There were once two shoe salesmen who went to Africa to open new sales territories.  Three days after they arrived, the first salesman faxed a message: “I will be returning on next plane. I can’t sell shoes here. Everyone goes barefoot all the time.”  There was no report from the second salesman for about two weeks. Then came a fat airmail envelope with this message for the home office. “Fifty orders enclosed. Prospects unlimited.

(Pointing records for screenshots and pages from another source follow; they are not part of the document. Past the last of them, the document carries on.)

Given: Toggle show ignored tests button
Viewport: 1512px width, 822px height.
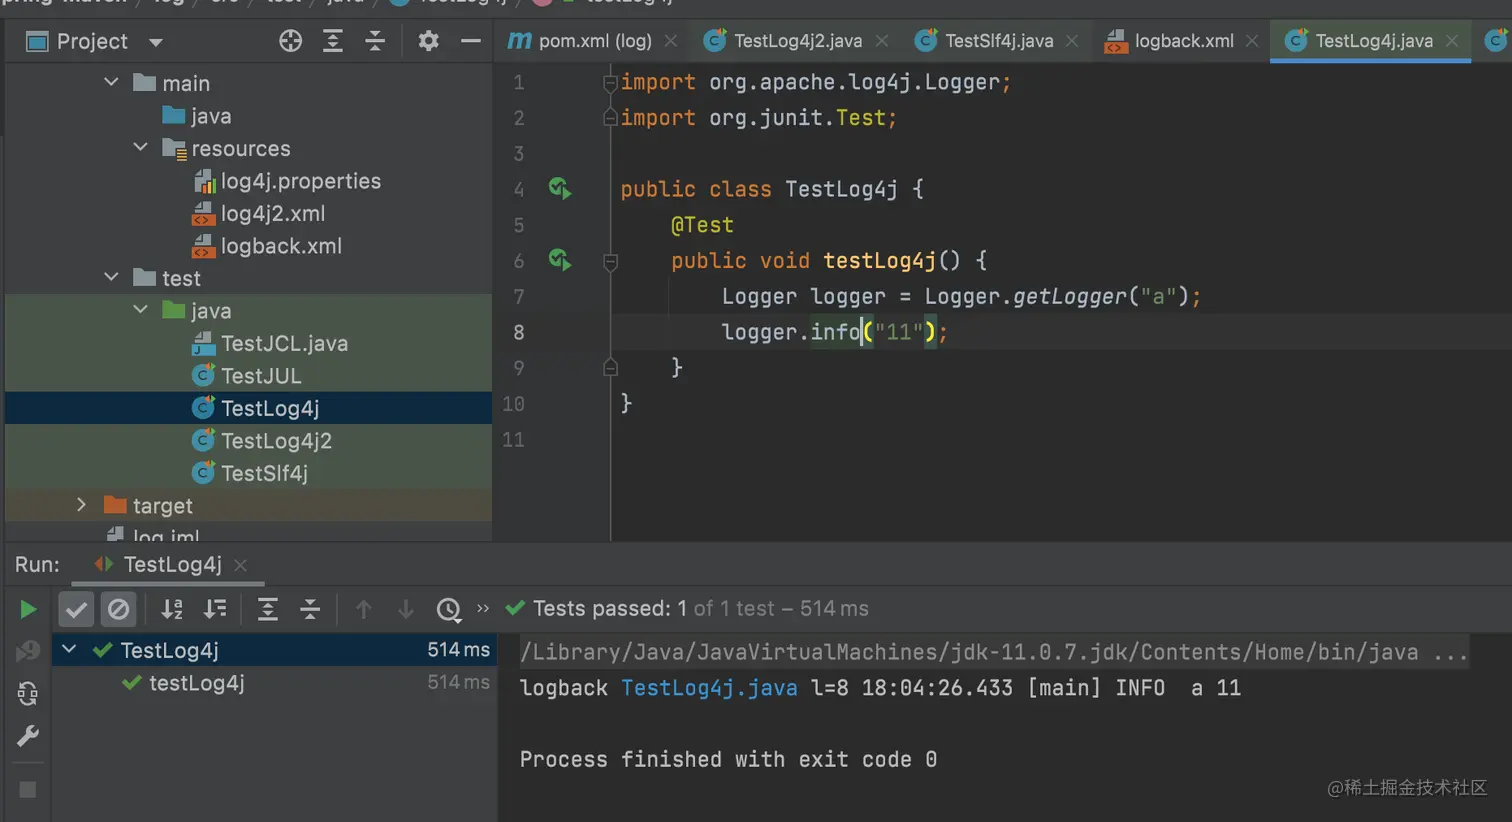Looking at the screenshot, I should pos(118,609).
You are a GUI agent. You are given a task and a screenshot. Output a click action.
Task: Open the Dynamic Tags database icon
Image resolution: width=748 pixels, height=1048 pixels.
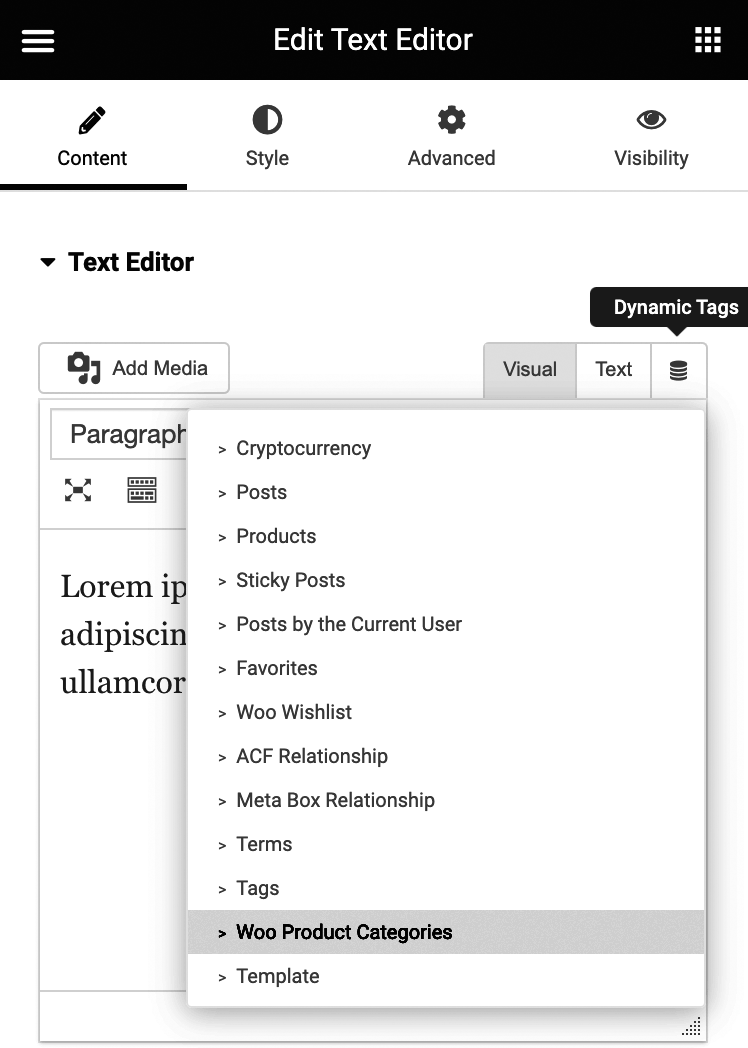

Nobody here has shoes.” (Hodgin, Michael 1001 Humorous Illustrations for Public Speaking: Fresh, Timely, and Compelling Illustrations for Preachers, Teachers, and Speakers [Kindle, 2010-09-21, Zondervan] Locations 3718-3722)

 

Now, we can approach sharing our faith from the perspective that everyone seems to be doing fine, or we can see the fields ripe for harvest as Jesus did.  Our perspective makes a big difference.

 

How did Paul do it?  How did he share his faith?

 

He did it with gentle persuasion.  You don’t have to grab people by the lapels and not let go until they recite the salvation prayer.  You simply tell your story of how God impacted your life and made all the difference in the world, a difference like night and day.  Use your own words.  Remember that sharing your faith is one beggar telling another beggar where to find food!

 

He didn’t use any trickery.  Tell your story with your own words.  No one can argue with you; it is your story.  Share your story with the passion of a changed person.

 

He shared his story unencumbered.  Share your faith story with no strings attached.  Share your faith story from a there is nothing in it for you other than the joy of sharing good news!  If the person you are talking to receives God’s good news, great!  If not, then you move on to someone in your search to locate those who already belong to him and help them understand the love of God they are already experiencing.

 

Each person here knows someone who is not a member of United; someone who is not connected to a Christian community of faith; or someone who is estranged from a community of faith.  We have lost people to the “church triumphant.”  We have people who have moved away.  We have plenty of space here for people to worship, grow, and serve.  But, they don’t know that unless we tell them.  Think about who you know that need to hear God loves them, and the people of God that gathers at United will love them in a way that is joyfully palpable!  Invite them to worship.  Invite them to the Covered Dish Dinner next week.  Invite them to Joy Bible Study.  Invite them to the men’s breakfast on Monday mornings.  Invite them to come with you, so they may hear your story as well as ours and so experience the God who is looking for them!

 

We don’t have to “convert people” only find the ones God knows are out there!  Simply spread God’s love in how you act and as you share your faith story.